On September 11, 2001, terrorists murdered nearly 3,000 innocent people at the World Trade Center, at the Pentagon, and in a quiet field in Shanksville, Pennsylvania. Over 400 first responders perished, heroically performing their sworn duty: firefighters, members of the NYPD and PAPD, and other rescue workers. Those who were lost were the everyday sons and daughters, brothers and sisters, husbands and wives, and mothers and fathers who make up the fabric of this nation. Who were, in every sense, who we are.
It is because of what happened that we have an obligation, which extends to the families and friends who lost loved ones, to those who survived, and to the millions of Americans and those from around the world who visit this sacred site.
The National September 11 Memorial & Museum has a dual mission of commemoration and education. The 9/11 Memorial opened on September 11, 2011, marking the 10th anniversary of the 9/11 attacks. It continues to be one of our nation’s most visited sites, as people from all over the world come to honor those who were killed on 9/11 and reflect on the compassion and humanity evidenced in the aftermath of the attacks.

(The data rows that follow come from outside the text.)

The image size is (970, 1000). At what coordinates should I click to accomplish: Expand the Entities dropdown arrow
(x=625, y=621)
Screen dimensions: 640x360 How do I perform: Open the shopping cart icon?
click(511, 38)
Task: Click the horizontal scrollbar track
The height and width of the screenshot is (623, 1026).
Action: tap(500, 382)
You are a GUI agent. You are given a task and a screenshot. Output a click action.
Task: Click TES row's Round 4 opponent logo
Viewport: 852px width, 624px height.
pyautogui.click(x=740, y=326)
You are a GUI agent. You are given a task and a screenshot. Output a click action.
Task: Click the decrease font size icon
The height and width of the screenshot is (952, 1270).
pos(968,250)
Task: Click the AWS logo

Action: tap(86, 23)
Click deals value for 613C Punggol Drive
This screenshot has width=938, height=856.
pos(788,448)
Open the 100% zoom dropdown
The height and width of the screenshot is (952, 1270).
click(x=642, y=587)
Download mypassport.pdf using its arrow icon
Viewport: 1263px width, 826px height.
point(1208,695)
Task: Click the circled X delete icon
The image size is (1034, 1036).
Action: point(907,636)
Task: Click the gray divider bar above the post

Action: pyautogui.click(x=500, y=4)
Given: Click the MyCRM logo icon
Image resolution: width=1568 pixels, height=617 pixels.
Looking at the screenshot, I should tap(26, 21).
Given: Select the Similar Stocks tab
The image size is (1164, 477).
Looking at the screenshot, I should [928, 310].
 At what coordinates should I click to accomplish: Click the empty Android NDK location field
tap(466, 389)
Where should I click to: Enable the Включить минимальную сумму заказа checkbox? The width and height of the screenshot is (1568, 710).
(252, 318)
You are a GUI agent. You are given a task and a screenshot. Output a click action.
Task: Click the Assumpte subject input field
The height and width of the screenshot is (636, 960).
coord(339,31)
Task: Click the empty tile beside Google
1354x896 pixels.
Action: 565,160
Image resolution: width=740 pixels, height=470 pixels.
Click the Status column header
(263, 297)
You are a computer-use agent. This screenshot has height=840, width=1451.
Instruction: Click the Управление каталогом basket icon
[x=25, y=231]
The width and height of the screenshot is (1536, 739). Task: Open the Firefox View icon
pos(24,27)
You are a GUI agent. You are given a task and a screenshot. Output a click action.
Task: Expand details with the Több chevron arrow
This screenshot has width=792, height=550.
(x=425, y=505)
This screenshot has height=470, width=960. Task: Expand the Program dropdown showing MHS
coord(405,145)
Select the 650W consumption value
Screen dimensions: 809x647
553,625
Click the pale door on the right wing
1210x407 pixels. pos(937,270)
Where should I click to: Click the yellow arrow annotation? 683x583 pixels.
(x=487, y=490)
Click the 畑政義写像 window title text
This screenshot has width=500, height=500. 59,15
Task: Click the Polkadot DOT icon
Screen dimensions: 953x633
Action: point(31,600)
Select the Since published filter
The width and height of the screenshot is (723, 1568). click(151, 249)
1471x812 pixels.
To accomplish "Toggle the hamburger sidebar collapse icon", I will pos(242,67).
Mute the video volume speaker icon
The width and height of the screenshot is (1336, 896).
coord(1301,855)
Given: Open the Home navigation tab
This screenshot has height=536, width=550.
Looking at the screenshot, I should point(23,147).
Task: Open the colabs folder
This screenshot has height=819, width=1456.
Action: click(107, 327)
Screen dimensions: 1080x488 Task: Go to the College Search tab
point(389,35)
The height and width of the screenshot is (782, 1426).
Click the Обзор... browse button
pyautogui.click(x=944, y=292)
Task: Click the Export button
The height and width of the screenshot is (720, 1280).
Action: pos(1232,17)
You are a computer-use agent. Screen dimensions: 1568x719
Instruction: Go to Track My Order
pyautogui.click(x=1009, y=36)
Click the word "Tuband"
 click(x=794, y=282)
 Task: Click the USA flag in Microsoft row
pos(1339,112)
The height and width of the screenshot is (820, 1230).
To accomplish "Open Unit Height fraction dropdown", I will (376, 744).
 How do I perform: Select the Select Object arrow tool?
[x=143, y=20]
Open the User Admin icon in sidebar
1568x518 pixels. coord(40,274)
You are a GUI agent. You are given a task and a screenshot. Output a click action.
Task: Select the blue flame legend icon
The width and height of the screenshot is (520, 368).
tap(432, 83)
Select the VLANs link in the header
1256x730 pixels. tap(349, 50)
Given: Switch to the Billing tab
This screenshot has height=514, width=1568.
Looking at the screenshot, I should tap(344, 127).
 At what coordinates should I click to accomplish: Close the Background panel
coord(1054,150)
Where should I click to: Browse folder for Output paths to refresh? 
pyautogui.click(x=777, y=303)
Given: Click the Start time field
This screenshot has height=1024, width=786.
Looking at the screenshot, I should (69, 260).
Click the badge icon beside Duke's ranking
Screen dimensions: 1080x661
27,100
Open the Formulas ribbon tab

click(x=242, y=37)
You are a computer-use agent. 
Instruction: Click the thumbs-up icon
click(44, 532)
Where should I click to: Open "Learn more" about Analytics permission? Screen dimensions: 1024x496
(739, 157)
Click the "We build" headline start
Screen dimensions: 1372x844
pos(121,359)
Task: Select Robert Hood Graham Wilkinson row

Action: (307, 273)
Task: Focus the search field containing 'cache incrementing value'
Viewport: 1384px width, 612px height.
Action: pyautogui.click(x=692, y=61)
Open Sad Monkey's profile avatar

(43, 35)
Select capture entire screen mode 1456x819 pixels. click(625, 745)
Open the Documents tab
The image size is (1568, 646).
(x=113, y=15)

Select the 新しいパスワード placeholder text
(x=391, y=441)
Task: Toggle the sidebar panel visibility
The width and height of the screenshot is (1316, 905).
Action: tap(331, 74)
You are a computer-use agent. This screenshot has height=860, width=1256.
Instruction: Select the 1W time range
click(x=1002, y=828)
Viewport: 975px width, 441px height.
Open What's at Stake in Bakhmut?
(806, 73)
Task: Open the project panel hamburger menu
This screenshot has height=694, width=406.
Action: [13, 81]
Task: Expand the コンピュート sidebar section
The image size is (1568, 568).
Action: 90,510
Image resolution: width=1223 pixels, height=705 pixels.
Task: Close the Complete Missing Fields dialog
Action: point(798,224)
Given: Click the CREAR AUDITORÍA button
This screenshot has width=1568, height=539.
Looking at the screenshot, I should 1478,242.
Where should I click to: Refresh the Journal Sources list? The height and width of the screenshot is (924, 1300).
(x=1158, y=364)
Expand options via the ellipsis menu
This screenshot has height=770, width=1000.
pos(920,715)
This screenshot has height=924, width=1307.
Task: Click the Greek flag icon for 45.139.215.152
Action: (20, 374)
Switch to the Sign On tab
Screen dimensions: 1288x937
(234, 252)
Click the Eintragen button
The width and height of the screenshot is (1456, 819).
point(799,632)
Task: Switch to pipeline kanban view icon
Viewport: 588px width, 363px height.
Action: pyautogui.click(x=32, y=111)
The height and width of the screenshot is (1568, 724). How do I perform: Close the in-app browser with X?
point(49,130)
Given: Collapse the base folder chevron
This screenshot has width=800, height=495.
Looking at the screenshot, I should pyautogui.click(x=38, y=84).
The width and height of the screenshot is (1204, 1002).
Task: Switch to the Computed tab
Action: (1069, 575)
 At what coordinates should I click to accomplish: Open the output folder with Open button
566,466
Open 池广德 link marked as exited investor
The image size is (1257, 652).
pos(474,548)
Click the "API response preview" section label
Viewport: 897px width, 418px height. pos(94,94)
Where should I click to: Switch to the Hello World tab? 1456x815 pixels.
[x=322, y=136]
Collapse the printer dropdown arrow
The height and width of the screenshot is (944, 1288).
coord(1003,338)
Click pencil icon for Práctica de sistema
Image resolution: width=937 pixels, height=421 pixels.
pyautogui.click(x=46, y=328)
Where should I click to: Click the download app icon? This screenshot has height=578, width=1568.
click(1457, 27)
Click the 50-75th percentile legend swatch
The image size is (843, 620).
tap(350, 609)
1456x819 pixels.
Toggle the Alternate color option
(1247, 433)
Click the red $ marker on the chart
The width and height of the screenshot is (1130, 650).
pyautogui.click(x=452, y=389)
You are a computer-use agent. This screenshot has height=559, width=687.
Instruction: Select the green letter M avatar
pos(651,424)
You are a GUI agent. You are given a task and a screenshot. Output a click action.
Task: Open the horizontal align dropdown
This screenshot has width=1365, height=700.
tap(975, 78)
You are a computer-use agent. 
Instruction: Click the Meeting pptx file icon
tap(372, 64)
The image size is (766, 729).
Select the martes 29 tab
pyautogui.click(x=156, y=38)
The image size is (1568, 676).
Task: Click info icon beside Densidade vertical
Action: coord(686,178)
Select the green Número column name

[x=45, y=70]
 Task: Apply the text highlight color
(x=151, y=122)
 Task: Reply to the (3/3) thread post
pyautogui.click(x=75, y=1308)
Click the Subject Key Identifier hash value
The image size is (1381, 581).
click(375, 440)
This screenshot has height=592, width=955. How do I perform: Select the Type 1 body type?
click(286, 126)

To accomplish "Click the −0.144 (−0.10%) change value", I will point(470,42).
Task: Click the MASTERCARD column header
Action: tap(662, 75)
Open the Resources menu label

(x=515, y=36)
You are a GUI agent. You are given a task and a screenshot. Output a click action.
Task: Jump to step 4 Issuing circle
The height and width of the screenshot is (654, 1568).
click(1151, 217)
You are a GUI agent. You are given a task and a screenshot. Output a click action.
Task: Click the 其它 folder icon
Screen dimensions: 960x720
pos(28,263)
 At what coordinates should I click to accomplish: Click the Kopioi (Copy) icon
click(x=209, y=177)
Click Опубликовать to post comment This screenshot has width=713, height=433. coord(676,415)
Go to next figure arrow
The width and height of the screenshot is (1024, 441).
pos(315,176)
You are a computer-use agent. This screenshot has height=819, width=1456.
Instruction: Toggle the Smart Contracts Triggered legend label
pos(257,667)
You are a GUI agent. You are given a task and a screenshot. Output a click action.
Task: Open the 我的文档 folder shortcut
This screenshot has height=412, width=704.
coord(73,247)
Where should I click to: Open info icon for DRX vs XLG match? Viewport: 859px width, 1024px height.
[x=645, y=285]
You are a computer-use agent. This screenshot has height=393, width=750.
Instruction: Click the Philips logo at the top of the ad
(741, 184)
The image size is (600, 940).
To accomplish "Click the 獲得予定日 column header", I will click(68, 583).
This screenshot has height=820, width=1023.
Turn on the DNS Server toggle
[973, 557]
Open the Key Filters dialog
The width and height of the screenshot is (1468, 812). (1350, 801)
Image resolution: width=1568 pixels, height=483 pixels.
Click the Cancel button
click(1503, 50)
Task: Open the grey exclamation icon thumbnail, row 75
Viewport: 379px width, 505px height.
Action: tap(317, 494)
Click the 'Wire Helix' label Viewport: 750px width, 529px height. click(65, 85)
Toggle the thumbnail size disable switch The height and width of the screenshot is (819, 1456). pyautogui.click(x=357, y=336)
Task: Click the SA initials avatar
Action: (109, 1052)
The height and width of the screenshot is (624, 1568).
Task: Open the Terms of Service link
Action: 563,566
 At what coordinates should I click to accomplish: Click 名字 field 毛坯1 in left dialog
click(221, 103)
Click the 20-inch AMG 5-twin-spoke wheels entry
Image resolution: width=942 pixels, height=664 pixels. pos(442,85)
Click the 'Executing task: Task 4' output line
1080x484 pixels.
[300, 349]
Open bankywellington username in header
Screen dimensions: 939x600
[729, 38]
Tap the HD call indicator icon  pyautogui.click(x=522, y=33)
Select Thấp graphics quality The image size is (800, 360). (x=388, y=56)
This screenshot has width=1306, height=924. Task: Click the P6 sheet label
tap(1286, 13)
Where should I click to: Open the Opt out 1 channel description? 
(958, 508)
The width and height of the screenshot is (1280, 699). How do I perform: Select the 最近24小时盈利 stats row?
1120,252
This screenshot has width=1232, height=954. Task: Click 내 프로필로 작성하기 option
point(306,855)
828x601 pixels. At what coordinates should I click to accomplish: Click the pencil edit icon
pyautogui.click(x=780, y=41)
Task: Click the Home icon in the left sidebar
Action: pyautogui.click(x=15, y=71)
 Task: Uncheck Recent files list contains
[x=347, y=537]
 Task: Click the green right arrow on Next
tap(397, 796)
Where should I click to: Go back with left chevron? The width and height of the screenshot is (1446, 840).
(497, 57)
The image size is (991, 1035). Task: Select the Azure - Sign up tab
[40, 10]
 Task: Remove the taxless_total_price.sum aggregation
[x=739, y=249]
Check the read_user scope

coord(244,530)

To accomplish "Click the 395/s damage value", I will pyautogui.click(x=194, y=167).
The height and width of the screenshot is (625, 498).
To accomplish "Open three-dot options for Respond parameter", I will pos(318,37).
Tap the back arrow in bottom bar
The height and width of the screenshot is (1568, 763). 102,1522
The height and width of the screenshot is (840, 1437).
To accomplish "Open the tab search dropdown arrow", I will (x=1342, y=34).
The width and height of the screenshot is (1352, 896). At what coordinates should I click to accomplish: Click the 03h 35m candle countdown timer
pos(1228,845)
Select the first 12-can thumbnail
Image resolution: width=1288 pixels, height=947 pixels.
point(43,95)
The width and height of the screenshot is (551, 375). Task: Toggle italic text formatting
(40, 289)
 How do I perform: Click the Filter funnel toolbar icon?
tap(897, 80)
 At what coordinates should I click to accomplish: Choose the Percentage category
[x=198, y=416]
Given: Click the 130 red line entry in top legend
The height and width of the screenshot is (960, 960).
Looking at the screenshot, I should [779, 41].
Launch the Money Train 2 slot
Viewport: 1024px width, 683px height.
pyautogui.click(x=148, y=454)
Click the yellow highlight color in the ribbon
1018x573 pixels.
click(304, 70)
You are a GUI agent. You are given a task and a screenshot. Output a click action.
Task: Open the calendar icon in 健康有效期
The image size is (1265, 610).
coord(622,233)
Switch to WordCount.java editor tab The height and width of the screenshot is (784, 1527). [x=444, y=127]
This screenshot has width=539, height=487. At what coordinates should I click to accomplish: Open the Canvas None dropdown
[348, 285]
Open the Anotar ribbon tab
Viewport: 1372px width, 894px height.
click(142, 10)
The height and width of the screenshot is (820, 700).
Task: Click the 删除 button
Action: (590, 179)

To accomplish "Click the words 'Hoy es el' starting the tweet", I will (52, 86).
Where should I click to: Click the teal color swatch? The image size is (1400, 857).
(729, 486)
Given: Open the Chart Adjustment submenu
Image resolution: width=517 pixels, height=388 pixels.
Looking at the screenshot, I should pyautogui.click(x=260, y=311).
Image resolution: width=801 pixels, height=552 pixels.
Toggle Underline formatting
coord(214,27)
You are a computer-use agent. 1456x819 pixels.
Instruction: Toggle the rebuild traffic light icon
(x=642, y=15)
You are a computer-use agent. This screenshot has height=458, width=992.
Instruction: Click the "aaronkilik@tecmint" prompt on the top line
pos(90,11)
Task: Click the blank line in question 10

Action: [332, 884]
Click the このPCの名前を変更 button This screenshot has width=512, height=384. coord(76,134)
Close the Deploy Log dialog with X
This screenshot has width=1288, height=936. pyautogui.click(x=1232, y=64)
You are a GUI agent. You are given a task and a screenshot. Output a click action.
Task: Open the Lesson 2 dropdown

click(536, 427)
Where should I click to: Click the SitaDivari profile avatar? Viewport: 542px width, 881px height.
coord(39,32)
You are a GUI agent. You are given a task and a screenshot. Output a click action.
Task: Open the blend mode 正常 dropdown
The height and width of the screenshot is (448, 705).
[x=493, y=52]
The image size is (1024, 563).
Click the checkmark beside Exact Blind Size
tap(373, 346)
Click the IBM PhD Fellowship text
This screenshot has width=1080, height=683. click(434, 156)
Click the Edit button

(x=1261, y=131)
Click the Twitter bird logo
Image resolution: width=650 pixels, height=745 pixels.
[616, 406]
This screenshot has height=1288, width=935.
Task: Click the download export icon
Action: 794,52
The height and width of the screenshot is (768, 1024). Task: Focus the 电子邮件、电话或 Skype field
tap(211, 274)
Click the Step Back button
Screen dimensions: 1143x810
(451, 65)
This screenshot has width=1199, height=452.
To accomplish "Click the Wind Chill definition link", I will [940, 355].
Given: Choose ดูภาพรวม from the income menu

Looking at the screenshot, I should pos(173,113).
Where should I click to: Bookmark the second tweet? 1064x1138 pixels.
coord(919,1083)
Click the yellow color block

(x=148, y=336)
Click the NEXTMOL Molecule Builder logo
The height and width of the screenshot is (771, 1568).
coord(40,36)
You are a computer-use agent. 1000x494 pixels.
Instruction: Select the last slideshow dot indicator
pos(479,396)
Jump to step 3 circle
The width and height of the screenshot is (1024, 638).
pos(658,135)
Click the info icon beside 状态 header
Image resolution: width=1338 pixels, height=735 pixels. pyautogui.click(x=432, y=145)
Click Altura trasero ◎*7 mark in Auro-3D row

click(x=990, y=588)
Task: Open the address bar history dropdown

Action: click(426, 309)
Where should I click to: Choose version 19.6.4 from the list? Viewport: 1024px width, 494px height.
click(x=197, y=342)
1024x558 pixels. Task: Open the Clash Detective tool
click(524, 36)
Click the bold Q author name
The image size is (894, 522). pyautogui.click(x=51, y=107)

And it is through the 9/11 Memorial Museum that we fulfill a sacred obligation to preserve this crucial history for future generations. The Museum is the global focal point for telling the story of what happened on 9/11 through first person accounts, artifacts, and digital documentation. It is also through the Museum that we honor and remember those who died in the attacks through the lives they lived, rather than the deaths they died, and stand witness to the many stories of bravery and sacrifice.
Together, the Memorial and Museum remind us of the powerful and binding connection we share with one another – a connection that eclipses politics, economic class, and geography.